Consultant: ‘Traditional cereal companies fooled themselves for years’

People don’t eat cereal from a bowl every morning – they go to Starbucks, drink smoothies and eat breakfast biscuits. Cereal makers need to play catch up, says a healthy foods consultant.

New Nutrition Business has published its annual 12 key trends in food, nutrition and health that include weight wellness, permission to indulge, slow energy and the snackification of everything, among others.

Healthy foods consultant and director of New Nutrition Business Julian Mellentin said that the latter has gained most traction in the breakfast area.

“The snackification of everything is going to go running on through next year, and probably into the end of our working careers… Breakfast at the moment is the segment where it’s happening furthest,” Mellentin told BakeryandSnacks.com.

“Traditional cereal companies fooled themselves for years. They decided to believe that people were happy every day to have cereal with milk poured on it.
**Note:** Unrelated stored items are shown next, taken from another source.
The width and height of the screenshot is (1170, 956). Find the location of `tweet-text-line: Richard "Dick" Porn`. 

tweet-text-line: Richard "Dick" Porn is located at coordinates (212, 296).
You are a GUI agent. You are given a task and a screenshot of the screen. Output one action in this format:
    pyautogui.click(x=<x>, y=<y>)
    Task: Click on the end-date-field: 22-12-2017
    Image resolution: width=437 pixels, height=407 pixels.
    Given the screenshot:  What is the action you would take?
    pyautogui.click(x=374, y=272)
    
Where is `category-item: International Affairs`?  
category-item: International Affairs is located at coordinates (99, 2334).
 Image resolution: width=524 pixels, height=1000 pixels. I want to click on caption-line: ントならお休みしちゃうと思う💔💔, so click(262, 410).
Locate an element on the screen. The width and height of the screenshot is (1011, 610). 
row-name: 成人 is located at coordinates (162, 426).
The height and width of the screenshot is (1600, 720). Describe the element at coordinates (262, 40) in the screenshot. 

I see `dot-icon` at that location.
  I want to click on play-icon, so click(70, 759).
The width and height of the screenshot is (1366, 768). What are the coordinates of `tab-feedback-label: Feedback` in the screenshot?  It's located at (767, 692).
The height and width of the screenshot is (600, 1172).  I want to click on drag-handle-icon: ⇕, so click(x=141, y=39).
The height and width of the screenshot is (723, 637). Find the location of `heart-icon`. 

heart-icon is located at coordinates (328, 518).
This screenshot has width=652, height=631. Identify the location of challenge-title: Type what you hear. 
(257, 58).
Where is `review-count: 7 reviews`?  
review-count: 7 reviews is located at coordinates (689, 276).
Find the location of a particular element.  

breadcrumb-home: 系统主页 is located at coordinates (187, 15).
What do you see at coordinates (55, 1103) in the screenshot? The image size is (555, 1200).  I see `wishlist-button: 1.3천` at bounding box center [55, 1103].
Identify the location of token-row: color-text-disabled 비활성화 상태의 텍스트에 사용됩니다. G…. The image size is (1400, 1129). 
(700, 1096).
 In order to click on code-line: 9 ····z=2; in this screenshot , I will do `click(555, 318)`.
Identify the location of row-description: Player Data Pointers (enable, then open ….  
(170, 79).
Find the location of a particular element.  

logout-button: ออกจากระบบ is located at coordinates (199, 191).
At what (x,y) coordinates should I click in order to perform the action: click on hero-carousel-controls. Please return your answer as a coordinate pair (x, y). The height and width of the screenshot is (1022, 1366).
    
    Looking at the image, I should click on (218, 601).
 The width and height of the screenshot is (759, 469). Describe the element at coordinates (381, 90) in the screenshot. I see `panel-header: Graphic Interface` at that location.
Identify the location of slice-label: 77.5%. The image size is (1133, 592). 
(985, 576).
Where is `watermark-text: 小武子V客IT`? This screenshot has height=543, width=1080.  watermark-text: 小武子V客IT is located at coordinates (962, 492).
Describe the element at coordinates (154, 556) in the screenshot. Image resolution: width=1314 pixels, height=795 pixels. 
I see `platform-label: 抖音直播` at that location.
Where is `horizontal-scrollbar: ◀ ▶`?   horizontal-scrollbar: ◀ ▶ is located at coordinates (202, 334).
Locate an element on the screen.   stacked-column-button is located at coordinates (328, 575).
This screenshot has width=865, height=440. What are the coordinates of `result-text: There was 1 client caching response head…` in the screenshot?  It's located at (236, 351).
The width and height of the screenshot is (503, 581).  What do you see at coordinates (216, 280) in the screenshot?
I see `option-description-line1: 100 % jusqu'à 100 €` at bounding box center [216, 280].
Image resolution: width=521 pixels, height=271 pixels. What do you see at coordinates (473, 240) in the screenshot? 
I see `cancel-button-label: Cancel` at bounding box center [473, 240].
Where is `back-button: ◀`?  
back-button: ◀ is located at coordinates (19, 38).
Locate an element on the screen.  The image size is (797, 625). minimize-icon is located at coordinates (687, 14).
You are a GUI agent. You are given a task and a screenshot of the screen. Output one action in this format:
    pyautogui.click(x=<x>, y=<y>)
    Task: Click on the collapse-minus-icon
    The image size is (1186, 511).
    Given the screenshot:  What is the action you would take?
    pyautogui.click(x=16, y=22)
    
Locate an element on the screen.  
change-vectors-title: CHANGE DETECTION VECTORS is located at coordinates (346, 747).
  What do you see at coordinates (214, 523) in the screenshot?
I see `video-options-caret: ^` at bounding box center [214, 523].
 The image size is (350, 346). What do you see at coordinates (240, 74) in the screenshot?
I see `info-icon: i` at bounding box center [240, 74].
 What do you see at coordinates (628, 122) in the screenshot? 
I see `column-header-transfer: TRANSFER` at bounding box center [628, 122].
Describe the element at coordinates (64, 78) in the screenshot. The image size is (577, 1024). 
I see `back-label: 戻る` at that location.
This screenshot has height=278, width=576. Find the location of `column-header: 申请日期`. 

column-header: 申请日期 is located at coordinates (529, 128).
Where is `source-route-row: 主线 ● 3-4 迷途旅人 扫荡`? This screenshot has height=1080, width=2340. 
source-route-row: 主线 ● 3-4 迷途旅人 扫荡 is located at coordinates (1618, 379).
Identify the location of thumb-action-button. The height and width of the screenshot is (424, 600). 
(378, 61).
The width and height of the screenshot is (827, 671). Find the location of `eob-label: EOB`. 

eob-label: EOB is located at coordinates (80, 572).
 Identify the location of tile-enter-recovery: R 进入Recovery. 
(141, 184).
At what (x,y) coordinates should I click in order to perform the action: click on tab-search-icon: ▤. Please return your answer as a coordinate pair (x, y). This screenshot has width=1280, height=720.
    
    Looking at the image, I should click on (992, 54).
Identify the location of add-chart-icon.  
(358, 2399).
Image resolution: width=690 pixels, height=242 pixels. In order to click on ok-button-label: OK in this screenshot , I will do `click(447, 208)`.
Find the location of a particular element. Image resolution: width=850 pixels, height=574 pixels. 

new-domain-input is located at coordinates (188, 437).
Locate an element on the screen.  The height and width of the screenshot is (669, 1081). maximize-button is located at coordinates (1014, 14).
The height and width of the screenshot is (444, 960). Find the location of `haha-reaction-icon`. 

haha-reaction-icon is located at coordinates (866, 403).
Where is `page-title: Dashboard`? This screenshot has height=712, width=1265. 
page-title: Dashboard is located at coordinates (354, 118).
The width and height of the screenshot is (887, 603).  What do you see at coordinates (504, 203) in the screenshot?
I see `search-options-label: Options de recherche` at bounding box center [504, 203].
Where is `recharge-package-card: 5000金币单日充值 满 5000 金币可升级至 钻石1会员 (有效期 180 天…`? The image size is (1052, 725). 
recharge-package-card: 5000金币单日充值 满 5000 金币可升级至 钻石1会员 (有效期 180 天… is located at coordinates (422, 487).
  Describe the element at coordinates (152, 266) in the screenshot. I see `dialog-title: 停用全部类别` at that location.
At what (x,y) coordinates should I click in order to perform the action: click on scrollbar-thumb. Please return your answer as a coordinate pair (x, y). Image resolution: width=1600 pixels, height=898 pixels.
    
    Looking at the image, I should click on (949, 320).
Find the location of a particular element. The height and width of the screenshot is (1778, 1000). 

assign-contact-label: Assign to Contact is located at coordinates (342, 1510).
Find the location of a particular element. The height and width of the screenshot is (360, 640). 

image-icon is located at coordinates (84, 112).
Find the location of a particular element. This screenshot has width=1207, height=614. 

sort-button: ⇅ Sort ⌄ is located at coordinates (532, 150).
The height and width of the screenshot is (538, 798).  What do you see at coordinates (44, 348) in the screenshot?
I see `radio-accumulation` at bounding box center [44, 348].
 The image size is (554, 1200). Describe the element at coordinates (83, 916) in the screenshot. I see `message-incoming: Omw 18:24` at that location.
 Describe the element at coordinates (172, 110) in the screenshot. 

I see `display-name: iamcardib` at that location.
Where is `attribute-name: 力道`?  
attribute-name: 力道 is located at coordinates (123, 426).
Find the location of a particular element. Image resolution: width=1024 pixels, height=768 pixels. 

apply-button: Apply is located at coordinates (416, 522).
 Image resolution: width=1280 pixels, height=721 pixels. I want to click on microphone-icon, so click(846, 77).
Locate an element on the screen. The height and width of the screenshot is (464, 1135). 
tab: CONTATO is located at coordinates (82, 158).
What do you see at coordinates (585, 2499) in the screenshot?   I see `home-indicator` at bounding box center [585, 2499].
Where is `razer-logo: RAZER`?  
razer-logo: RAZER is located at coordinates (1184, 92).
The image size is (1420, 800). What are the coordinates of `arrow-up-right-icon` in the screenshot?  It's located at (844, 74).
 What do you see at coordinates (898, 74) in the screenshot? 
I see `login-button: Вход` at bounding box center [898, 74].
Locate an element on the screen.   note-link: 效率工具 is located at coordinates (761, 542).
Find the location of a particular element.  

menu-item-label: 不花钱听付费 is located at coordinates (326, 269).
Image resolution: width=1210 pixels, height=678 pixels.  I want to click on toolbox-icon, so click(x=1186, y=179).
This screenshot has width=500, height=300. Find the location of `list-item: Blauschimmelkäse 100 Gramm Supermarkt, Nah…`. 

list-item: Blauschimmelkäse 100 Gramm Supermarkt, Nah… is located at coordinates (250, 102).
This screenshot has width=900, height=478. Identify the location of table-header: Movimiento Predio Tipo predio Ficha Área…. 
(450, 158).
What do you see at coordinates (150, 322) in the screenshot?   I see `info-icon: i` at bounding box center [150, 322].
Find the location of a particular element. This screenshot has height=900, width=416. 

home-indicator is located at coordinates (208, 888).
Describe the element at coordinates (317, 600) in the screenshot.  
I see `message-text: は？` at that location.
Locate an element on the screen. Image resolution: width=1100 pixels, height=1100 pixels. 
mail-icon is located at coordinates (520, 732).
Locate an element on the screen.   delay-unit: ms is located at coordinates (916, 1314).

But people are eating toast, bagels, fruit and other on-the-go options,” he said.

In the US alone, cereal consumption has dropped by around 1% each year for the last decade, according to Rabobank data.

‘Belvita recognized what was happening’ 

"The biggest killer of innovation is senior management because they’re highly risk averse"

Mondelez was the first major company to recognize this shift in breakfast consumption habits, Mellentin said, with the launch of its Belvita breakfast biscuits that have since done tremendously well.

“Only now, with the trend established for about 15 years, and after Belvita, are cereal companies rushing to catch up,” he said.

Traditional cereal sales will continue to decline because consumer preferences have moved on, he said; therefore cereal companies need to re-design their business.

“Certainly if you’re a traditional cereal manufacturer, you have to accept there’s a huge segmentation of the market. Breakfast is not just cereal; it’s Starbucks, smoothies, fruit. Manufacturers should find all the segments to compete in – it requires a diversification of your product portfolio. Portfolios will have to become highly fragmented,” he said.

Overcoming the fear of ‘risk’ 

Cereal companies are playing catch up on the snackification trend because of a fear of change, Mellentin said.

“Senior management are often locked into a paradigm of business that made sense when they started, and it takes a lot of courage to change.”

However, companies succeeding – with the sales figures to back it – are those innovating and changing in the marketplace, he said.

“It’s riskier to stay with something old than trying something new. The fear of risk is actually riskier than going ahead and doing it… You have to look at the markets as they are, not as you’d like them to be.”

Changes must be taken before competitors or other businesses from different categories.

“Existing management will always lose to outsiders unless they change their thinking… The biggest killer of innovation is senior management because they’re highly risk averse,” Mellentin said.